Austin Duane Settle, the 26-year-old Castleton resident convicted of committing six felonies at the former Aileen factory in Flint Hill – two counts each of breaking and entering, grand larceny and destruction of property – was sentenced to 17 months in jail in Rappahannock County Circuit Court Tuesday morning (Jan. 22).
Settle, held at Rappahannock County Jail since July 5, pleaded guilty to all charges at his last court appearance Oct. 23. Summarizing evidence at that hearing, Commonwealth’s Attorney Art Goff said Settle entered the former factory last Feb. 13 and removed copper wires from the walls and brass fittings from what used to be an employee bathroom, damaging the walls and fixtures in the process. Settle briefly stored the parts in Castleton before selling them at Wise Recycling in Culpeper for $1,120.
Goff said Settle did this a second time a few days later, taking materials worth around $600. Settle was originally charged with 12 felonies; as part of his plea agreement, the other six charges were dropped.
Goff urged Judge Burke F. McCahill to follow the sentencing guidelines, saying they were appropriate in this case, “given the sheer scale of the crime,” and added that while Settle needed to address his substance-abuse problem, that should wait until after his sentence.
“This was a methodical, almost industrial-level operation,” Goff said, noting that Settle often wore an infrared headlamp, a form of night vision goggles that allowed him to see better in the dark. “He was very determined.”
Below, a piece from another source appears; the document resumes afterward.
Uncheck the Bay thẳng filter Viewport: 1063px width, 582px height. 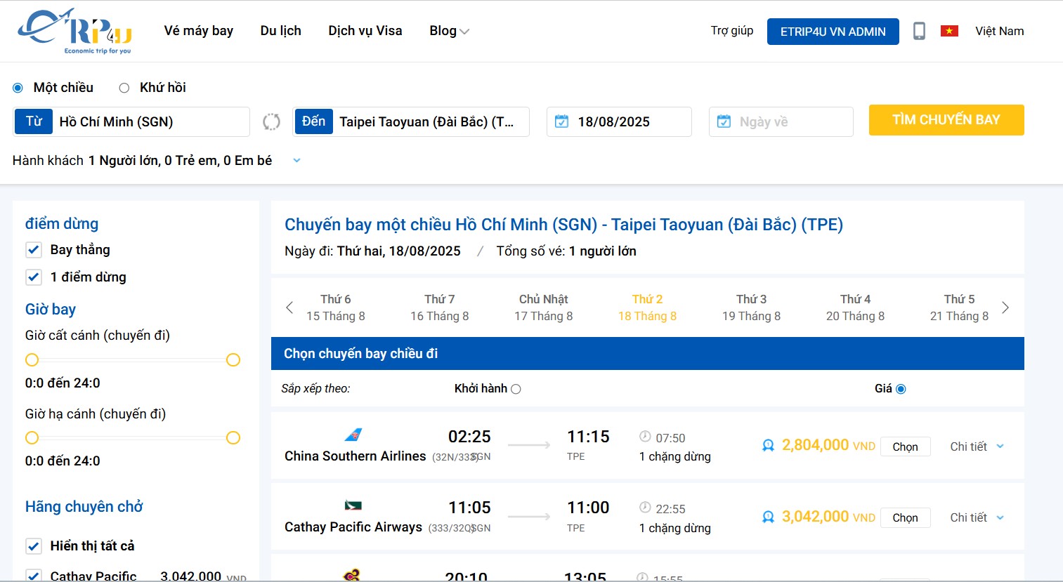(33, 249)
Public defender Kevin Garrity argued for leniency, noting that Settle had “little to no criminal history prior to this” and that he was cooperative with the police after his arrest.
“This was not somebody’s house, it was a largely abandoned warehouse,” Garrity said. “If Mr. Settle had a lengthier criminal history I’d agree with Mr. Goff . . . Mr. Settle did this to feed his drug habit and to support his family and . . . admits being arrested probably saved his life.”
“This was a very methodical operation,” McCahill said to Settle after hearing both arguments. “It was systematic theft over a period of time . . . You had the opportunity to stop, take a deep breath and consider what you were doing each time and instead you continued . . . I understand your motivation . . . but the point of the criminal justice system isn’t just about treatment – it’s about punishment.”
McCahill then sentenced Settle to 14 years total for the six felony charges, with all but 17 months suspended. He also placed Settle on one year of supervised probation and two years of unsupervised probation afterward. Settle will also have to pay restitution, though the exact amount has not yet been determined.
Goff had originally placed the restitution at $13,855, but Garrity said it was his understanding that some of the scrap had been recovered and returned, which should offset the amount owed. Goff said both sides would need to talk to the property owner in order to find out what, if anything, had been recovered. The restitution hearing is scheduled for Feb. 7.